We also have a Code of Business Conduct and Ethics (or Code of Conduct), applicable to all employees and directors, that addresses legal and ethical issues that
may be encountered in carrying out Company duties and responsibilities. Subject to applicable law, employees are required to report any conduct they believe to be
a violation of the Code of Conduct. The Code of Conduct is posted on the Company’s website at
www.starwoodhotels.com/corporate/about/investor/governance.html.
The Audit Committee
The Audit Committee, which has been established in accordance with Section 3(a)(58)(A) of the Securities Exchange Act of 1934, as amended (or Exchange Act),
is currently comprised of Messrs. Daley (chairperson), Hippeau, Lewis and Quazzo and Ambassador Barshefsky, all of whom are “independent” directors, as
determined by the Board in accordance with New York Stock Exchange (or NYSE) listing requirements and applicable federal securities laws. The Board has
determined that each of Messrs. Daley, Hippeau and Lewis is an “audit committee financial expert” under federal securities laws. The Board has adopted a written
charter for the Audit Committee which states that the Audit Committee provides oversight regarding accounting, auditing and financial reporting practices of the
Company. The Audit Committee selects and engages our independent registered public accounting firm to audit our annual consolidated financial statements and
discusses with it the scope and results of the audit. The Audit Committee also discusses with the independent registered public accounting firm, and with
management, financial accounting and reporting principles, policies and practices and the adequacy of the Company’s accounting, financial, operating and
disclosure controls. The Audit Committee met eleven times during 2015.

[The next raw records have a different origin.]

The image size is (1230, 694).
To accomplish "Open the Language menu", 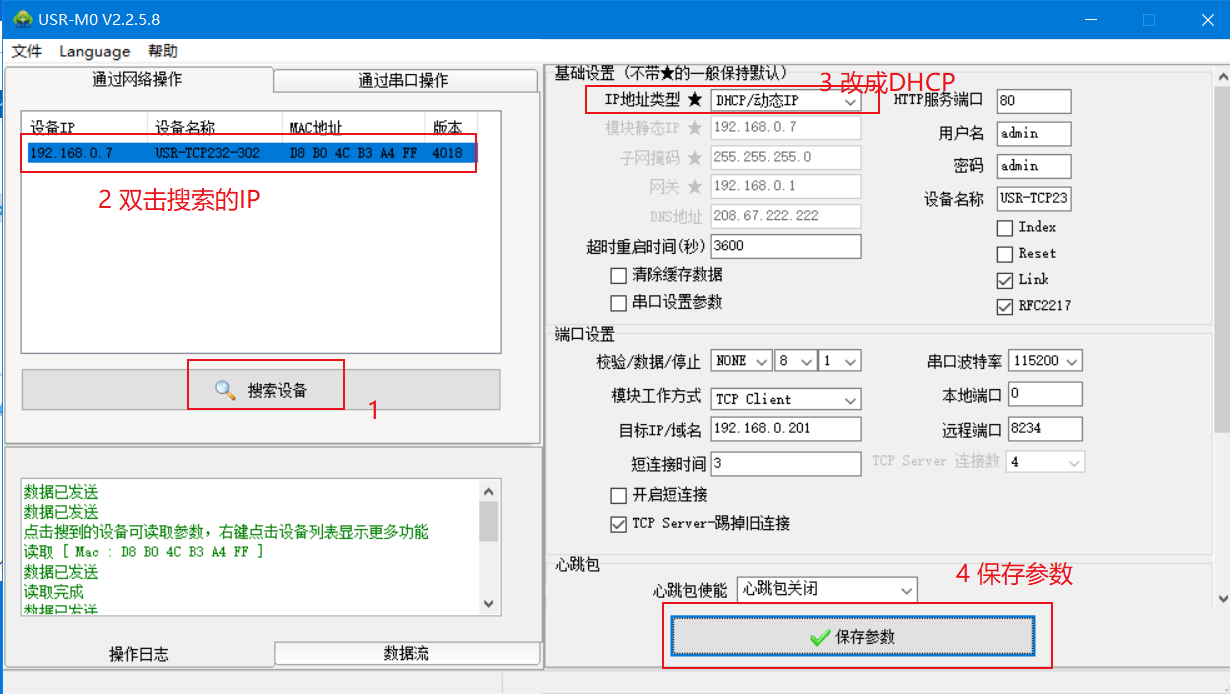I will 94,51.
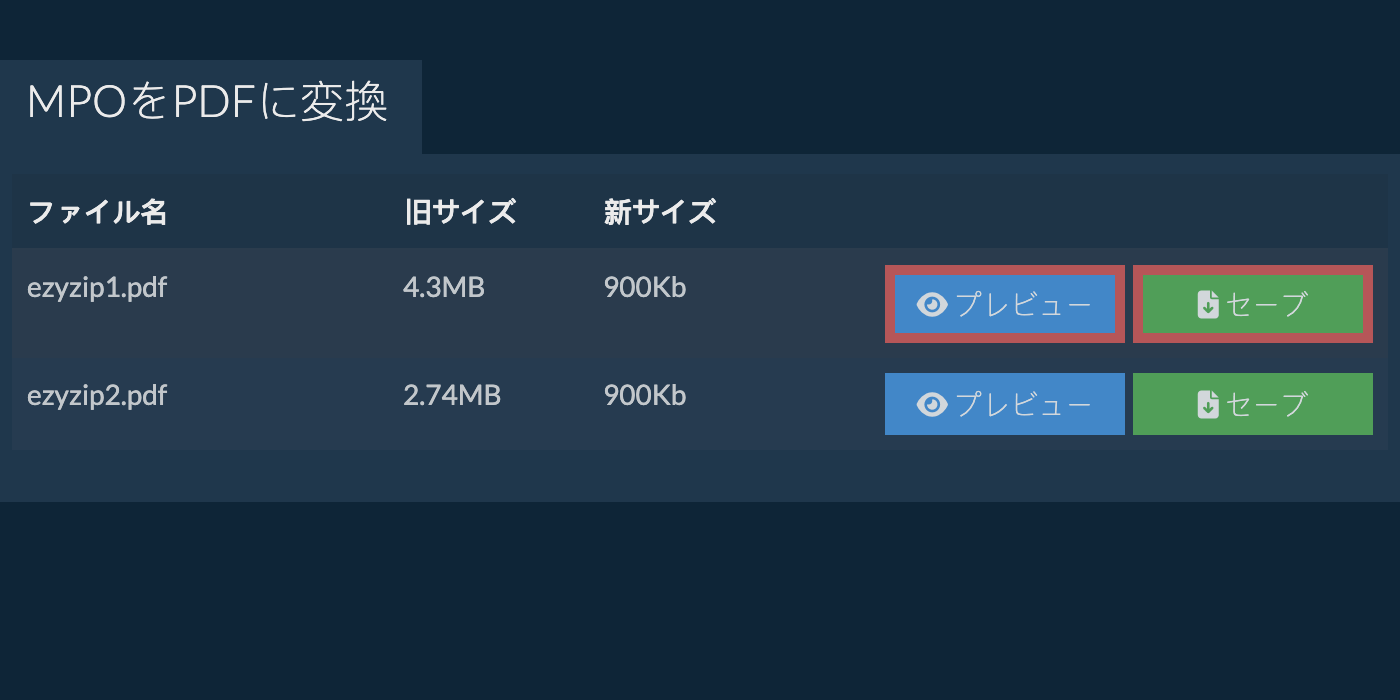Click the eye icon in ezyzip1.pdf preview button

(x=932, y=305)
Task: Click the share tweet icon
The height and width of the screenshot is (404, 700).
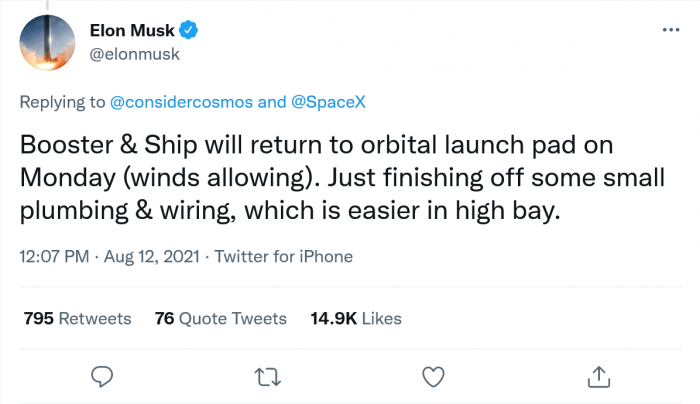Action: coord(598,376)
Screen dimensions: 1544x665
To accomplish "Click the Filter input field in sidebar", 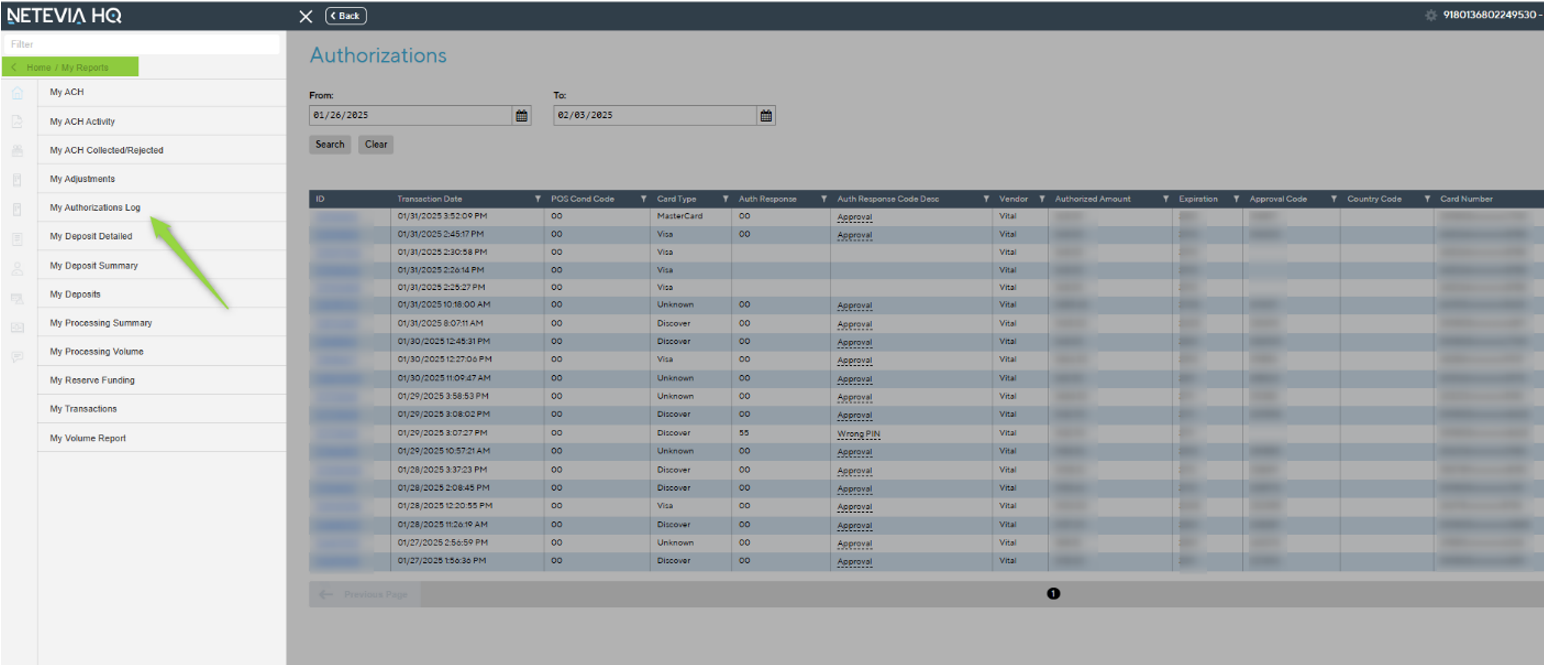I will click(142, 44).
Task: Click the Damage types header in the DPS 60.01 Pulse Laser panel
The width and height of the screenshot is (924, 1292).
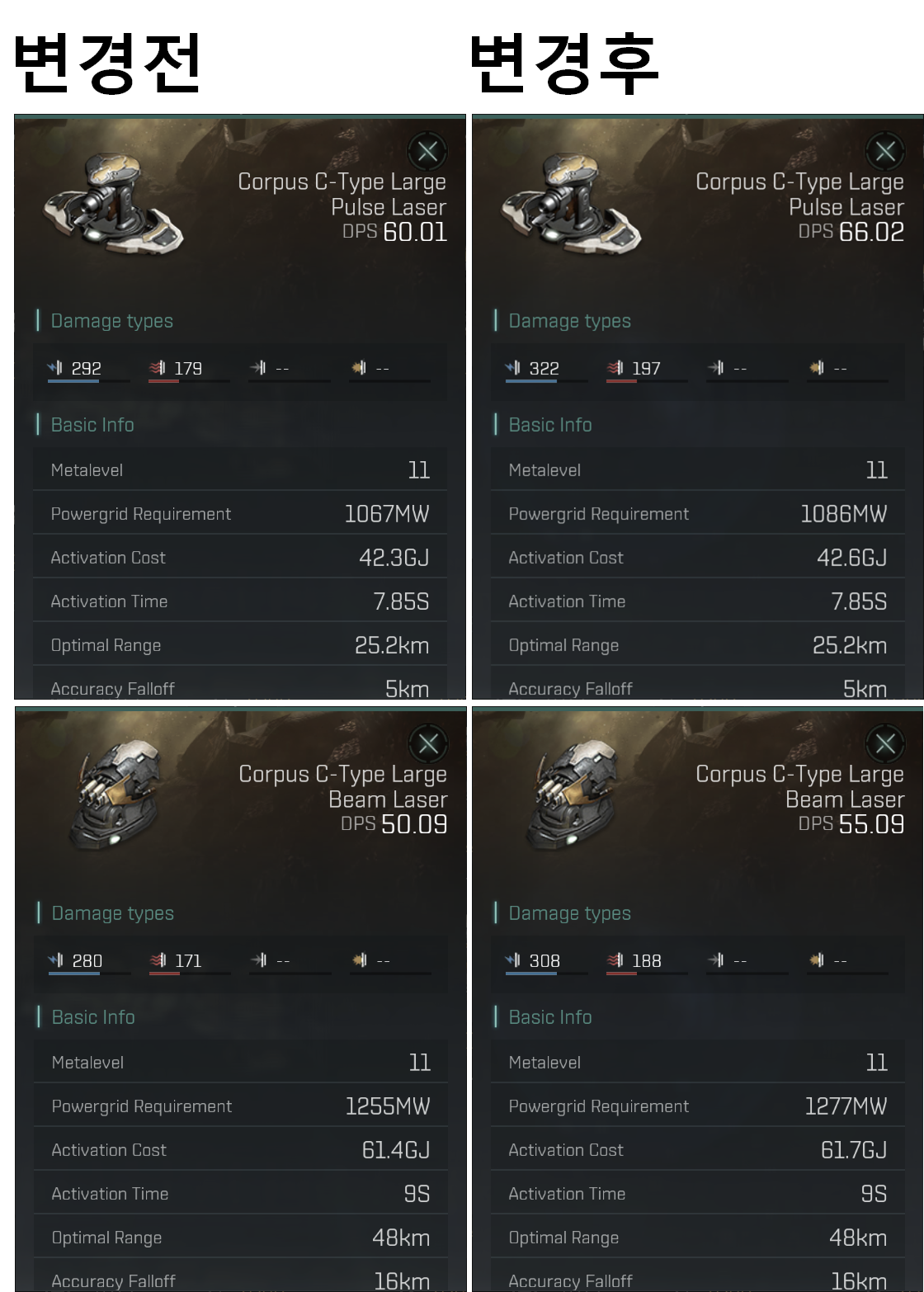Action: [x=112, y=321]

Item 11. Executive Compensation
COMPENSATION DISCUSSION & ANALYSIS
Introduction
This is the Compensation Discussion and Analysis (or CD&A) section of this report. In this section, we explain and analyze the executive compensation program
that applied to our named executive officers for 2015, including the compensation awarded to or earned by our named executive officers for 2015 and the
compensation philosophy established and decisions made by our Compensation Committee for 2015. This Compensation Discussion and Analysis should be read
in conjunction with the tabular disclosures beginning with the 2015 Summary Compensation Table below. For 2015, our named executive officers were:
Thomas B. Mangas, our current Chief Executive Officer (since December 31, 2015) and a Director (since January 19, 2016). Mr. Mangas was our
former Executive Vice President and Chief Financial Officer until December 30, 2015;
Martha C. Poulter, our Executive Vice President & Chief Information Officer;
Sergio D. Rivera, our President, The Americas;
Alan M. Schnaid, our Senior Vice President, Chief Financial Officer and Principal Accounting Officer (since December 31, 2015). Mr. Schnaid was
our former Senior Vice President, Corporate Controller and Principal Accounting Officer until December 30, 2015;
Simon M. Turner, our President, Global Development;
Adam M. Aron, our former Interim Chief Executive Officer (from February 14, 2015 until December 30, 2015); and
Frits van Paasschen, our former President and Chief Executive Officer (until February 13, 2015).